• PROBLEM DESCRIPTION
Extract the whole listing as it stands. Do not include the pictures.

• DATA PROVIDED
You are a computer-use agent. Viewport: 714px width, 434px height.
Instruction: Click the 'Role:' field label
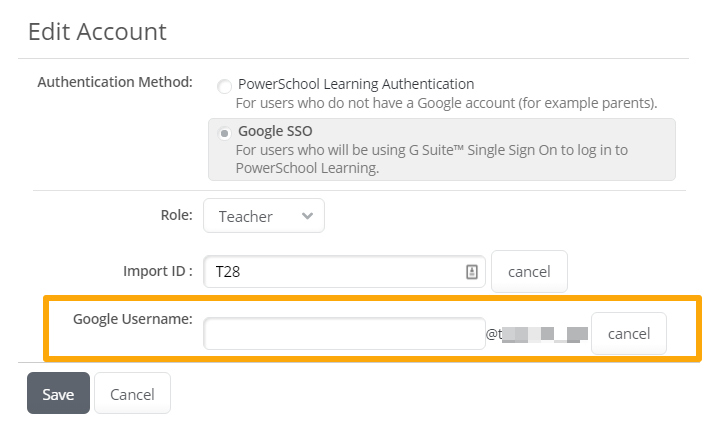coord(177,215)
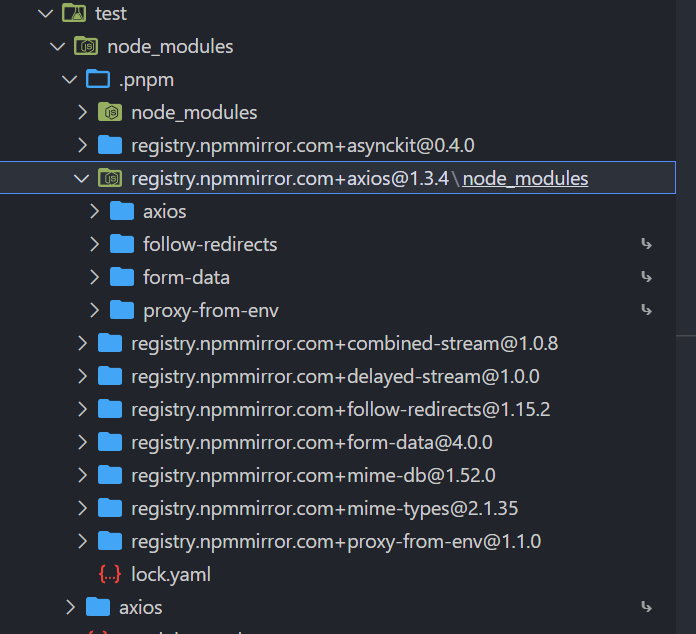The height and width of the screenshot is (634, 696).
Task: Click the blue folder icon next to mime-db@1.52.0
Action: [110, 475]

• EXERCISE OUTPUT
You are a computer-use agent. Viewport: 714px width, 434px height.
Instruction: Click the 'Role:' field label
coord(177,215)
The height and width of the screenshot is (634, 696).
Task: Click the blue folder icon next to mime-db@1.52.0
Action: [110, 475]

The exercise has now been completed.